Thursday, February 05, 2009

Theme Thursday - Statue

Well, I broadened the definition of "statue" to include anything that would fit the category of "statuary". Being a resort town, Newport has a lot of interesting things plopped down in public intended as decoration. Also, being founded in 1639, there are also some interesting things in Newport's cemeteries. So I'm offering you a mixed bag today.

The whale sculpture (or dolphins; it's tough to tell) in Perrotti Park on Newport Harbor.

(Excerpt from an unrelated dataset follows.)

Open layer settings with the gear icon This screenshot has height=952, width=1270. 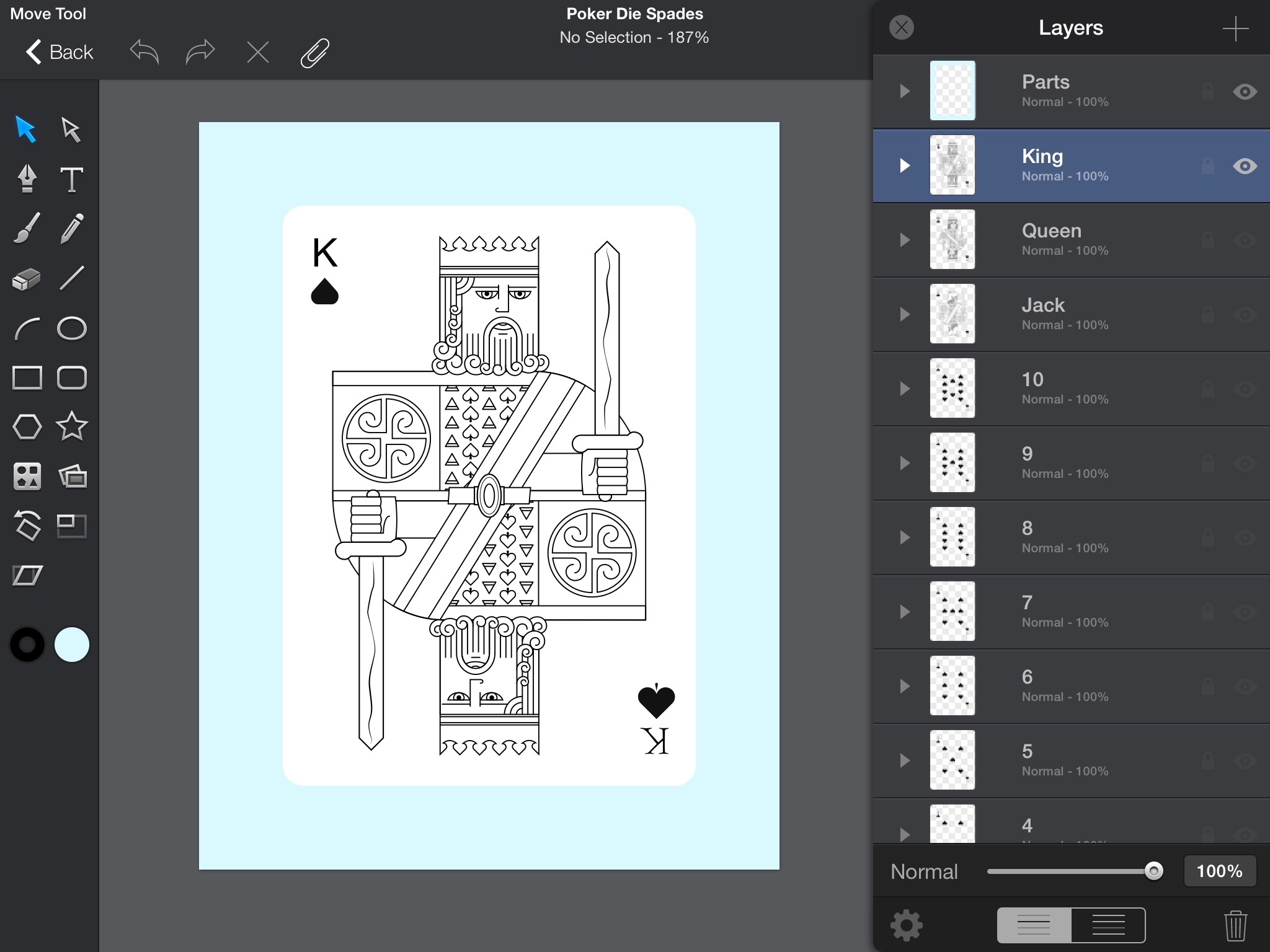coord(905,925)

A gravestone in the Common Burying Ground in the north end of Newport on Farewell St. Most of this cemetery is crowded with the archetypal flat slate stones from colonial times, but this monument is pure Victoriana!

"The Wave" by Kay Worden. This bit of sculpture sits in front of the old Perry Mill, now a shopping area and time share hotel, at America's cup Blvd. and Thames St. People are always putting things on the feet - socks, shoes, even flip-flops in the Summer. The temptation is just too great to pass up, I guess.

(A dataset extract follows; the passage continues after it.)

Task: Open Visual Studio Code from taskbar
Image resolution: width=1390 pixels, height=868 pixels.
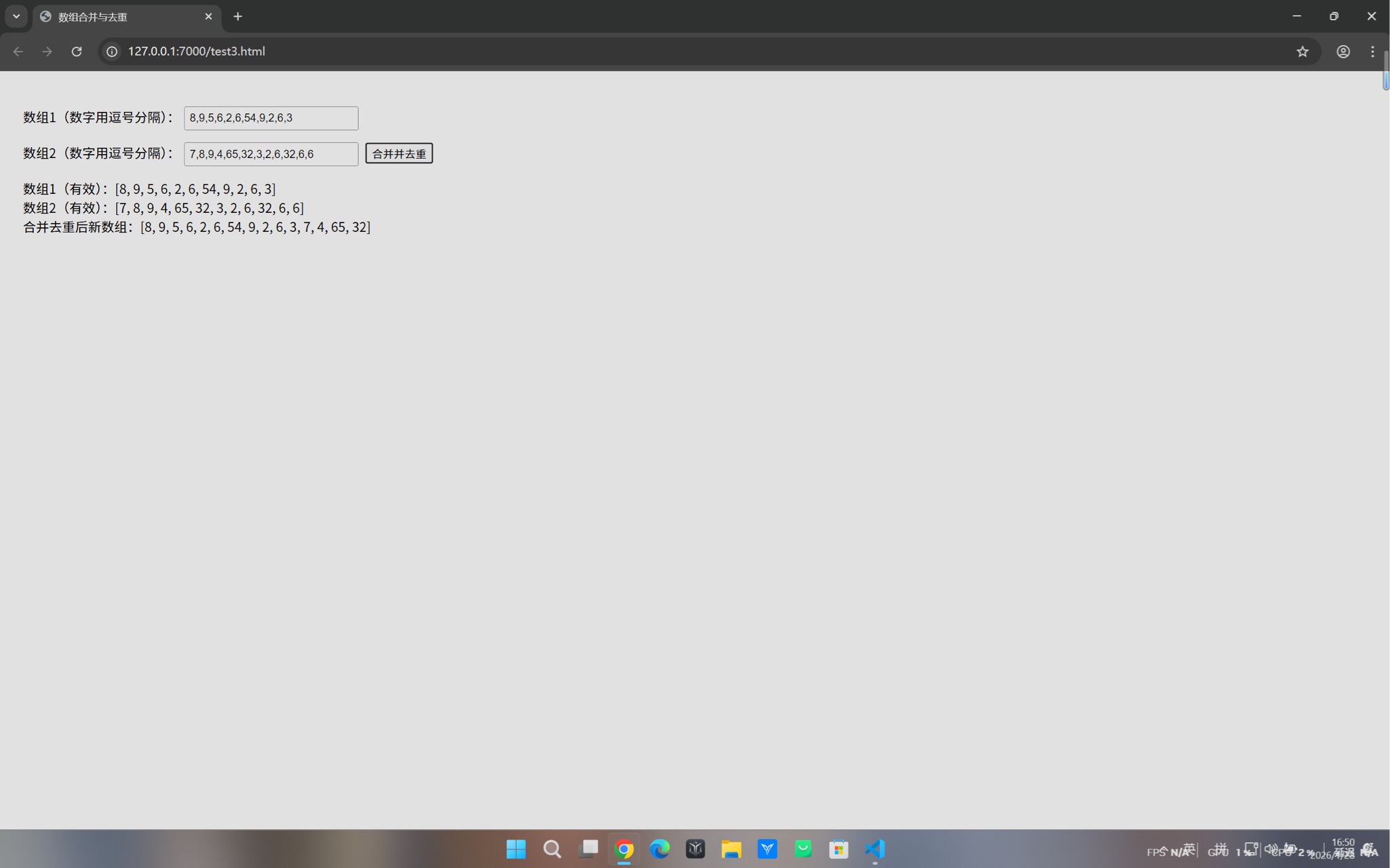Action: (x=874, y=849)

A close-up of the memorial Celtic Cross in the Barney St. Cemetery, where some of Newport's earliest Irish immigrants are buried. You can read about the history of this cemetery here. Some day I'll publish that article here on this blog as well.

One of two Pelicans on the gateposts flanking the driveway of a private estate on Bellevue Ave. called Pelican Lodge. Nothing historical or anything about them; I just pass by them all the time and like them!

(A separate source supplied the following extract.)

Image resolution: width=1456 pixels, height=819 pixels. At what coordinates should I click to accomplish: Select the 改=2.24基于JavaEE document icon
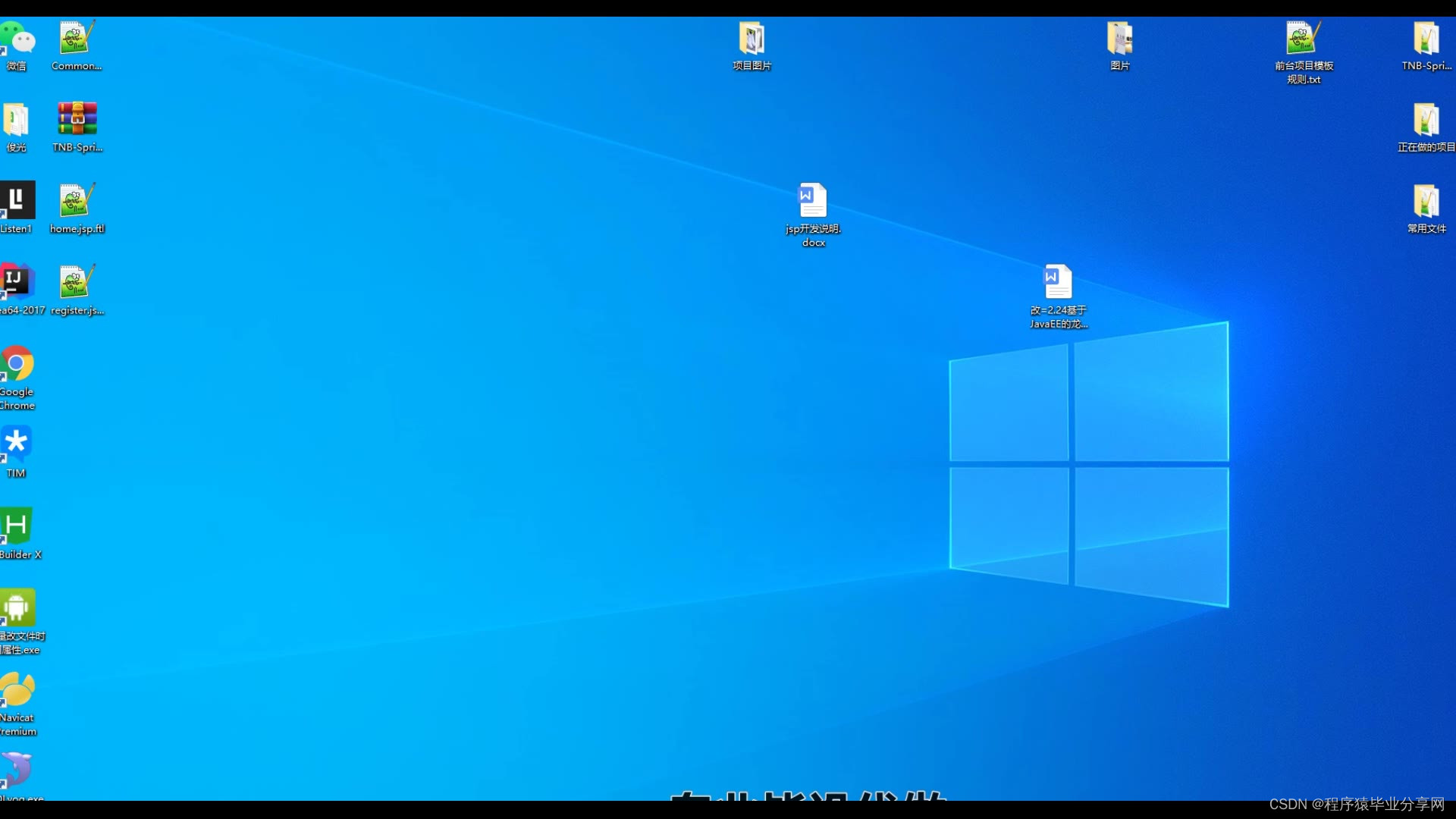pos(1058,283)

One of the two marble sphinxes flanking the entry doors to the Bellevue Ave. mansion The Elms. Not a private residence any more, but one of 7 or 8 mansions owned and run as museums by The Preservation Society of Newport County. I love these door guards at The Elms because I find it hilarious that somebody thought of the idea of having bronze putti riding on the backs of marble sphinxes. The rich people who owned these places probably didn't have this sense of humor - I suspect it was the architect having fun!

And finally, this detail shot of the sculpture of a Japanese object of some sort or other, next to the statue of Commodore Matthew Perry, the man who re-opened Japan to trade with the rest. Perry was a homeboy, hence the statue in his honor. He was the younger brother of the famous Oliver Hazard Perry, commander of the battle of Lake Erie in the War of 1812, who reported the victory by his fleet with the words: "We have met the enemy and they are ours..."

And there you go, statues in Newport, RI!

© 2008 & 2009 by A. Roy Hilbinger


  1. B&W really focuses the eye, in these cases. I especially like the Celtic cross and the final closeup.

  2. I enjoyed seeing all these-certainly a mixed bag! I liked the wave best:)

  3. I too would be tempted to put something on the feet!

  4. cool looks like a wonderful place to live or visit!

  5. wow, what an eclectic mix... do you remember how the Big Boy restaurants used to have statues of Big Boy out front ... people were always stciking beer cans in his hand ...
    I think the whales sculpture is my favorite, interesting in its composition.

  6. That first one looks like dolpins making love.



  7. I love the wave and I think I would like to put something on the feet - or maybe paint them? With paint that just washes off in the rain, of course!

  8. Roy, these are just stunning. Thank you for sharing.

  9. wonderful assortment....

    i have a photo of that wave sculpture where a four year old em is sitting in the wave (which means i snapped it 25 years, seems like it was just the other day....tempus fugit!)

  10. how you photograph your town. It's very interesting. The wave cracks me up...a perfect sculpture for summer fun!

  11. roy, again you amaze and challenge me. these are just amazing photos.

    love kris's comment! course i like filth!!

  12. All good photos. The pelican is my fave of the 'statuaries' depicted.

  13. Those animals in your first Statue are not dolphins, they are harbor seals. In the wintertime in Newport there are many seals, (grey, spotted,and harbor)that come migrate from the Arctic down to warmer water here in Newport. Check out the tail flipper, that;s the only sign that this statue is of seals.